We’ve reached a point where computers are able to perform some of our most human tasks. AI Chatbots can compose our dating app replies, coach us through awkward conversations, even offer comfort when we’re alone. And the impact of AI on writers’ lives has become impossible to ignore. We can see it stealing our words and threatening our livelihoods, even as it promises to improve our productivity and remove our writing struggles. If AI can do the writing for us, what does that mean for those of us who live by words?
Whether we like it or not, AI is already deeply embedded in our lives. It has infiltrated our trusted software, powers our internet searches, observes our messaging apps, and tailors our social feeds. One in three US adults used ChatGPT in 2025 according to the Pew Research Centre, and Professor Ethan Mollick, author of New York Times bestseller Co-Intelligence, reports that 10 per cent of humanity now uses AI weekly.
In the Harvard Business Review, Marc Zao-Sanders explores how people are really using generative AI now, and found the use of AI has expanded beyond technical tasks and productivity to 'decision-making, creativity and emotional support'.

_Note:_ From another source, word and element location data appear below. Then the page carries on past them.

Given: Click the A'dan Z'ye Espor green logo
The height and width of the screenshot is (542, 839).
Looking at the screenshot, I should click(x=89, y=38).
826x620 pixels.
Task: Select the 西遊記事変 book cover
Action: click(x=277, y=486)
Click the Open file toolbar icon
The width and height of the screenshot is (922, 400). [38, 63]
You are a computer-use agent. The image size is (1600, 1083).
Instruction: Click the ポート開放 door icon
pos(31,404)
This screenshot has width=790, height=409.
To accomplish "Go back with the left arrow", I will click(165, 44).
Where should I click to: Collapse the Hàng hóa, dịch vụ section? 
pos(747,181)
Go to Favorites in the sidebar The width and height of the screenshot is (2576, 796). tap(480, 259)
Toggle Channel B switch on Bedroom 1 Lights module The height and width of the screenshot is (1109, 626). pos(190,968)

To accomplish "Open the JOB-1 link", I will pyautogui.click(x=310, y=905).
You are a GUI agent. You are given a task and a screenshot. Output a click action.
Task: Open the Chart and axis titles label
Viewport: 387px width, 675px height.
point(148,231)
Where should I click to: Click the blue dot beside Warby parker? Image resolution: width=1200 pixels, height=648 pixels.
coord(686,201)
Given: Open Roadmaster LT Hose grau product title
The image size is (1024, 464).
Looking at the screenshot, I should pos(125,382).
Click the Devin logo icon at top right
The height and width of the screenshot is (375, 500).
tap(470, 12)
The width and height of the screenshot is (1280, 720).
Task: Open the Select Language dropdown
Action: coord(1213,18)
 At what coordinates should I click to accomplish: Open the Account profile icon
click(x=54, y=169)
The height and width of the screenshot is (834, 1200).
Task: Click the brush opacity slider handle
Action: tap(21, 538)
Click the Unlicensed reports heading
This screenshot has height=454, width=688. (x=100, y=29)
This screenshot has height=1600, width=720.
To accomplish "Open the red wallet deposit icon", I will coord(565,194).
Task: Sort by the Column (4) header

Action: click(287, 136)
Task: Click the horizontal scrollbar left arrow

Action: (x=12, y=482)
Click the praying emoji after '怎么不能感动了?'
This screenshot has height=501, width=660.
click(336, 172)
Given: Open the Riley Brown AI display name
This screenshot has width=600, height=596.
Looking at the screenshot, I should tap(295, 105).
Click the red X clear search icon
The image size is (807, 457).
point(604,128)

As a professional writing coach, I clearly need to watch my back. The top four functions Zao-Sanders identifies are integral to my role. At number one was therapy support and guidance, followed by ‘organise my life’, find purpose, and enhance learning.
So much for coaching. Generating ideas and creativity were in the top ten too, with both writing student essays and creative writing high in the rankings. AI now helps people craft original stories, poems and online content, and proffers writing prompts, plot ideas, and help with character development.
This is all very worrying for writers. When the Society of Authors consulted its members earlier this year about the impact of AI, the majority of respondents were pessimistic: '57 per cent of writers do not consider their area of creative work to be a sustainable career, and 72 per cent believe that their work opportunities as a creator have been negatively impacted by generative AI'.
Their worries were confirmed by a team led by Kiran Tomlinson at Microsoft in July this year, who analysed 200,000 conversations with Copilot and discovered that the most common activities people asked AI for help with were ‘gathering information and writing'. On a list of 40 occupations deemed most at risk, writers came fifth, with subcategories of technical writers, proofreaders, editors, journalists, and translators especially vulnerable.
And the occupations least at risk? The kinds of hard-graft, hands-on roles that keep healthcare, construction and heavy industry going. In this data-envisioned future humans spend their precious lives removing hazardous waste, tending sick bodies, and preparing them for burial, while the machines produce the words that once gave our life meaning. Author Joanna Maciejewska sums this up in her viral X post: ‘You know what the biggest problem with pushing all-things-AI is? Wrong direction. I want AI to do my laundry and dishes so that I can do art and writing, not for AI to do my art and writing so that I can do my laundry and dishes.’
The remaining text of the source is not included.